Seeing "Mi manchi" would therefore produce the mental response "You are lacking for me" (I'm assuming, of course, a student who knows enough syntax to recognise a dative from an accusative).
From "you are lacking for me" to "I miss you" is - or ought to be - but a step. Even better it is a step that need never be taken. The student might even begin to be able to *think* in the target language.
The same rule applies to "piacere". It does NOT mean to "like" - at least not in modern English - but "to be pleasing"
A student for whom "Ice-cream is pleasing to me"(Mi piace il gelato) does not mean mentally (preferably without 'idiomatizzation') "I like ice-cream", should take up some other hobby.
Get the central meaning of a foreign word right and then let your native language take the strain and your imagination do the rest.
It works  - with a little regular practice.
I don't know if all this means anything to anyone else but for me it works a treat!
Best wishes
Virgilio


----------



## lsp

We usually (dare I say, always?) hear English speakers say how difficult this "inverted" construction of _mancare_ and _piacere_ is. Rarely do I see/hear Italians make the same comment about _miss_ and _like_. Is it easier to grasp in the other direction, I wonder?


----------



## virgilio

lsp,
    Don't know how it is your side of the pond but it is fairly apparent to me that the current Italian schooling system has higher aspirations for its pupils than the British one.
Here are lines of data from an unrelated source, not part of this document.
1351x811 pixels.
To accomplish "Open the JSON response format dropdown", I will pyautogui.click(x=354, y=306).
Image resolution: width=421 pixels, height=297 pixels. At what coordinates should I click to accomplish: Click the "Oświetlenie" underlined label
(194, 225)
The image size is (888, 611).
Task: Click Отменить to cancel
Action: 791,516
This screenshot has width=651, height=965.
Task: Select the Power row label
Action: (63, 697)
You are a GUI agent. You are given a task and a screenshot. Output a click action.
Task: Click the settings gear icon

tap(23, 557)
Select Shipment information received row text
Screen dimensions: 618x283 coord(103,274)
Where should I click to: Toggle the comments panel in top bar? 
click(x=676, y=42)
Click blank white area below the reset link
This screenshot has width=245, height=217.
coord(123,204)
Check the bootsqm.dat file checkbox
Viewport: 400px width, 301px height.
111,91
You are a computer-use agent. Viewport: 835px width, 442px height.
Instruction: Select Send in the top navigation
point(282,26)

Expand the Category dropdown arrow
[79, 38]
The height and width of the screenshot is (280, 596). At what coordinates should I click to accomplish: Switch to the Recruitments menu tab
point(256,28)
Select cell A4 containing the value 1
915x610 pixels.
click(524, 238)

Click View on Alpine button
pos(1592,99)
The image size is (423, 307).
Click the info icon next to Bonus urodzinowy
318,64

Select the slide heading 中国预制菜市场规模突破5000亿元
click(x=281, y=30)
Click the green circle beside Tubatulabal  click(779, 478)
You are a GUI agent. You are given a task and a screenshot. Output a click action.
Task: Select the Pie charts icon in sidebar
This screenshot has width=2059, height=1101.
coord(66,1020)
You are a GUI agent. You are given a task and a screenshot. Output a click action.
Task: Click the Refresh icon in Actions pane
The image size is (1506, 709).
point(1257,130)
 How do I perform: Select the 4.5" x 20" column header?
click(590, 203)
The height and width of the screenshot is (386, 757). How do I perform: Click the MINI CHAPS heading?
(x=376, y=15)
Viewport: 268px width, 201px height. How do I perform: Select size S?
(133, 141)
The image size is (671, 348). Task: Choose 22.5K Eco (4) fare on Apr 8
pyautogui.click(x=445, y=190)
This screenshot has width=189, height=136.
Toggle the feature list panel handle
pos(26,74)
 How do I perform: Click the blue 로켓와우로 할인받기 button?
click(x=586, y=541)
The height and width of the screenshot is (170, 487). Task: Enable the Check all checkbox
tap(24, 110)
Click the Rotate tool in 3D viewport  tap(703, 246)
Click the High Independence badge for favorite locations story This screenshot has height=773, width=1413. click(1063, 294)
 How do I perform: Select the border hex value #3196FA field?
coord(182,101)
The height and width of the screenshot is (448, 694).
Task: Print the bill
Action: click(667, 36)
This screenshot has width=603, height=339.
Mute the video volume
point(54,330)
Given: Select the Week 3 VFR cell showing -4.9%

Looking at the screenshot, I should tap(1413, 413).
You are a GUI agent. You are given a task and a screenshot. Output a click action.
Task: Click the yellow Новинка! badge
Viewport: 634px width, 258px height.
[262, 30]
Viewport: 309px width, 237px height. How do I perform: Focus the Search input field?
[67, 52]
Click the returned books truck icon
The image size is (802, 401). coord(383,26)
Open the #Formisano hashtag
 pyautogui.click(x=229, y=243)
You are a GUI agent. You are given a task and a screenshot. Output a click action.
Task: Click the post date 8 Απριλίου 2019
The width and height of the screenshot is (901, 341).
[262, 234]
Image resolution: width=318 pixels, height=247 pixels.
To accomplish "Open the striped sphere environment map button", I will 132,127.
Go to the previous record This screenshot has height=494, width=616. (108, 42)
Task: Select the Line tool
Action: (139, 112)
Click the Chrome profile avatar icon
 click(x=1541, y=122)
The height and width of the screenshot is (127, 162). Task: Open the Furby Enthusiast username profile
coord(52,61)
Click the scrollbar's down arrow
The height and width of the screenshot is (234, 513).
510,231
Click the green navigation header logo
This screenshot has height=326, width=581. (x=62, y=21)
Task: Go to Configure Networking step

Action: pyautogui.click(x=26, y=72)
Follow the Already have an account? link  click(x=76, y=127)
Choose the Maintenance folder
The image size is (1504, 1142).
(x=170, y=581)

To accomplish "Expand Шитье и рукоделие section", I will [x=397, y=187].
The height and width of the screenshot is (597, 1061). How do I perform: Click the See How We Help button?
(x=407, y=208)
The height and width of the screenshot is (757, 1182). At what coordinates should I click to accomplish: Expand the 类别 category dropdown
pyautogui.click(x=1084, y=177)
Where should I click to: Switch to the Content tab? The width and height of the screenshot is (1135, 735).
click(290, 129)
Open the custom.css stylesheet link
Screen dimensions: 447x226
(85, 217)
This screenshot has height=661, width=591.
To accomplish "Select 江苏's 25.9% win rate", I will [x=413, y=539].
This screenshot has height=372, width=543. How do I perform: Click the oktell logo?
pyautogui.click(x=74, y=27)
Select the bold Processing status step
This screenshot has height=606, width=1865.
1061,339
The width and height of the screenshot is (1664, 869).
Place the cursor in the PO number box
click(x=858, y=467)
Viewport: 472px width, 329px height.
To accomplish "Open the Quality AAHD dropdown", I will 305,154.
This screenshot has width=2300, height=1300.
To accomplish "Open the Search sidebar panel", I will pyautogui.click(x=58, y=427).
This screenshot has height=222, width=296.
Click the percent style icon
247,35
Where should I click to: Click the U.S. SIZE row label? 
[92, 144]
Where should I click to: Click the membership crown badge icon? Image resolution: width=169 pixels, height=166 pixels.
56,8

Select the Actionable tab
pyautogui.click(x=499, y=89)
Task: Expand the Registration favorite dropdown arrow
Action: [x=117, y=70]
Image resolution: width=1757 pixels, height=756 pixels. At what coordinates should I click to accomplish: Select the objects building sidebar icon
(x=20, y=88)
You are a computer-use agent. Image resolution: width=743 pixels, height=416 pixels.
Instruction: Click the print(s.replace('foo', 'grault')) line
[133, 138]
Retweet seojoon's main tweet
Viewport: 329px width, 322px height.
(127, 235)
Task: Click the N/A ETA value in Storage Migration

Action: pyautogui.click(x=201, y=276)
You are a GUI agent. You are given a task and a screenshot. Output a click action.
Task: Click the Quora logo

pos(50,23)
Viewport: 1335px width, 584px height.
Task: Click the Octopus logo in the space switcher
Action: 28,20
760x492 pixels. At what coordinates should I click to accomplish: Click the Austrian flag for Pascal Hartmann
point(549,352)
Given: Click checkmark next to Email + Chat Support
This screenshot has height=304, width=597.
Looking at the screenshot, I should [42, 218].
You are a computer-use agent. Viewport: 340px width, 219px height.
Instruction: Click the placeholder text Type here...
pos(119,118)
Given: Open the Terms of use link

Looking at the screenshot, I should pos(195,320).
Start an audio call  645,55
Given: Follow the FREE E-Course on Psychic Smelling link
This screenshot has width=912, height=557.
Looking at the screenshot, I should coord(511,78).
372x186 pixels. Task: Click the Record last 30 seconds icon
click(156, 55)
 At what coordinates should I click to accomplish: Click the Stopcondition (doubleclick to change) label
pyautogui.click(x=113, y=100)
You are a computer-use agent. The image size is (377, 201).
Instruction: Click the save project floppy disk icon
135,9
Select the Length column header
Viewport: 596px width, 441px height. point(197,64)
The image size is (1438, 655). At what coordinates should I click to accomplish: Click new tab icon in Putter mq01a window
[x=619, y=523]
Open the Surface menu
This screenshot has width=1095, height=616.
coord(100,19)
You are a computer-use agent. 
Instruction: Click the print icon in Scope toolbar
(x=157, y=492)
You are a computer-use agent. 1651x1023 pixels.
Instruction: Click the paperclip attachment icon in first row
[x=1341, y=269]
Naturally those aspirations are no doubt often left unfulfilled but, you know the old saying "If you aim at the moon, you'll hit the tree". But what if you only aim at the tree?.
I dare say it will change.
Virgilio


----------



## emanuela77

venice said:


> I've never heard 'Li manco'.
> You can say:
> mi manchi = I miss you
> mi mancate= I miss you (guys)
> lei mi manca molto = I miss her a lot
> ti manco = you miss me
> ti manco? = do you miss me?
> And so on..
> Ciao


 
Actually...to be more precise I could have a kind of translation for "li manco":
if you are missing something or someone but not emotionally but materially...like you are playing a game and try throwing something to someone (or you want to kill someone)...well if you miss them...'li hai mancati' (past)!!
 BYE!


----------